Palestinian security officials said the deployment, which began in the early hours of Saturday, was coordinated with Israel. They added that their forces would remain solely within Palestinian territory, and refrain from patrolling near Jewish areas.
The forces will attempt to cope with Hamas' extensive campaign for political power once Abbas' term comes to an end in January.
The appeal for the deployment of forces was received by Israeli officials and the US security coordinator at the hands of Palestinian Prime Minister Salam Fayyad. The prime minister explained that Hebron was considered the city with the highest risk of being overtaken by Hamas.
Hebron is considered the political fortress of the Islamic Movement.

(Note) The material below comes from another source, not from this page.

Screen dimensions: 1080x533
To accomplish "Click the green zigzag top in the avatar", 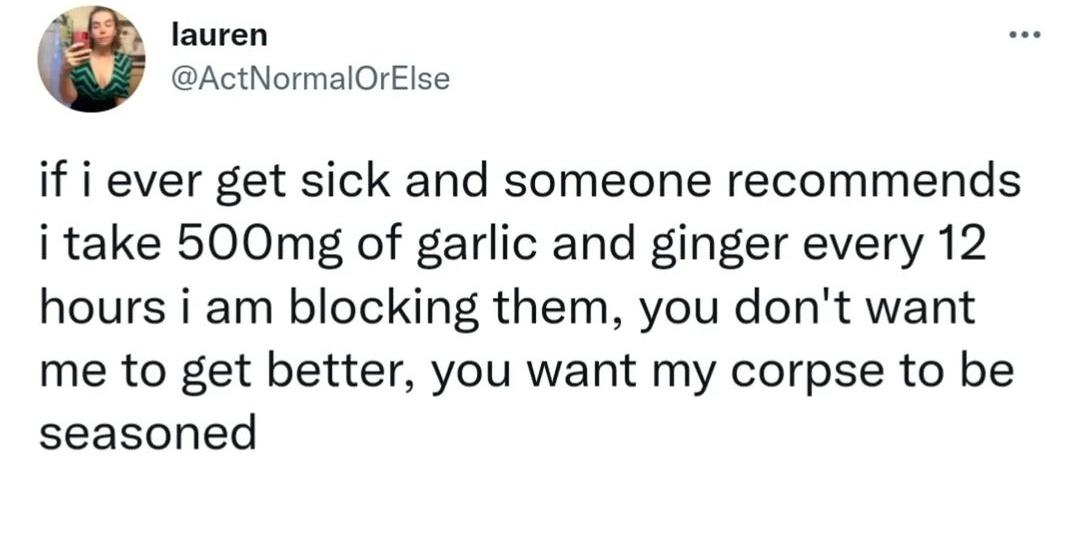I will (x=103, y=74).
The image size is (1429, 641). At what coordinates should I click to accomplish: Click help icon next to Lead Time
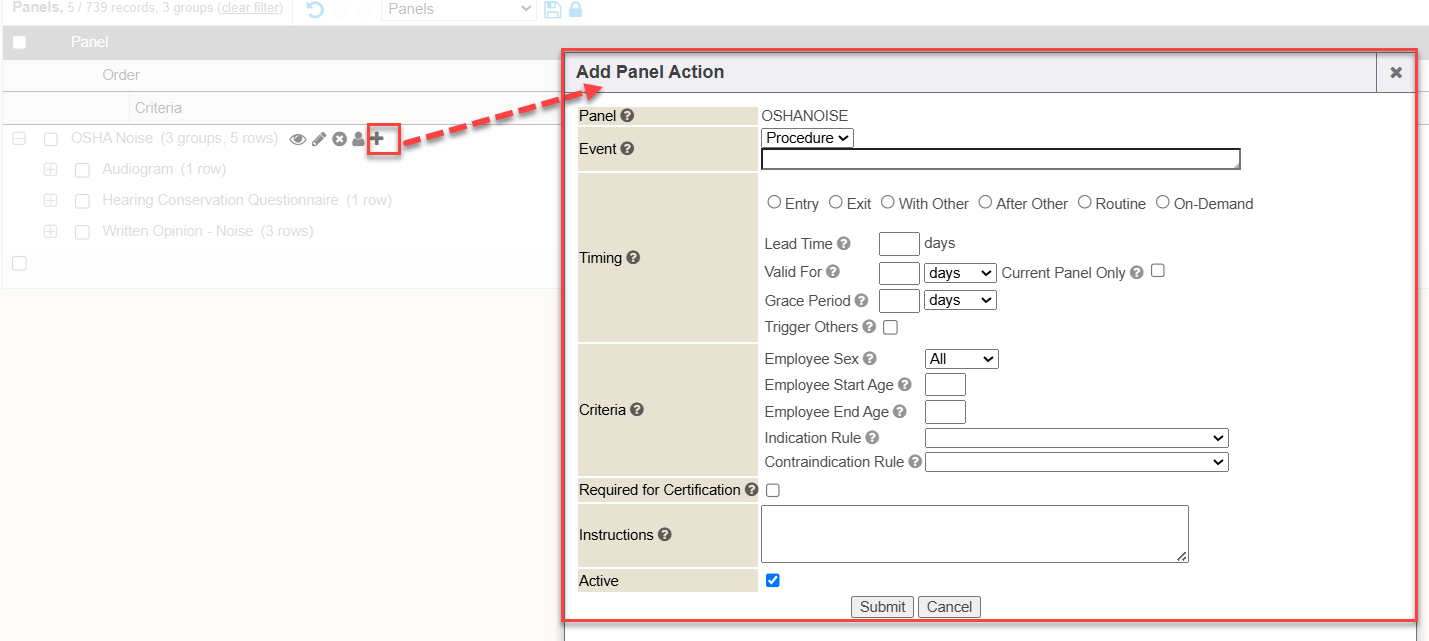click(843, 243)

In the most recent parliamentary election, Hamas secured nine seats and is currently running extensive religious and political programs in the area, as well as a number of charities.
Fayyad expressed his government's fears that Hamas' influence would rock the Palestinian Authority's foundations in the city in the wake of the political turmoil expected to ensue once Abbas steps down, and result in a Hamas takeover of the entire West Bank.

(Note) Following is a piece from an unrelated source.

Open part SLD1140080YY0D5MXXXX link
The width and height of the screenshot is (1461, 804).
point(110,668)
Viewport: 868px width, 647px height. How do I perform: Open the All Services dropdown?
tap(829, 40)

In recent months, Abbas has been trying to expand control over the once unruly West Bank, deploying forces first in the cities of Nablus and Jenin, and now in Hebron. Israeli officials have voiced their support for these moves, saying that they helped to impose order in the region.
Several hundred Palestinian police officers are already deployed in Hebron. The new contingent of 585 troops drove into Hebron in jeeps, vans and buses early Saturday.
Hebron's Palestinian security chief, Samih Seifi, said he's determined to impose order. He said he'd go after criminals as well as militants. "We will arrest whoever tries to stop us, and we will not let anyone deter us," Seifi said.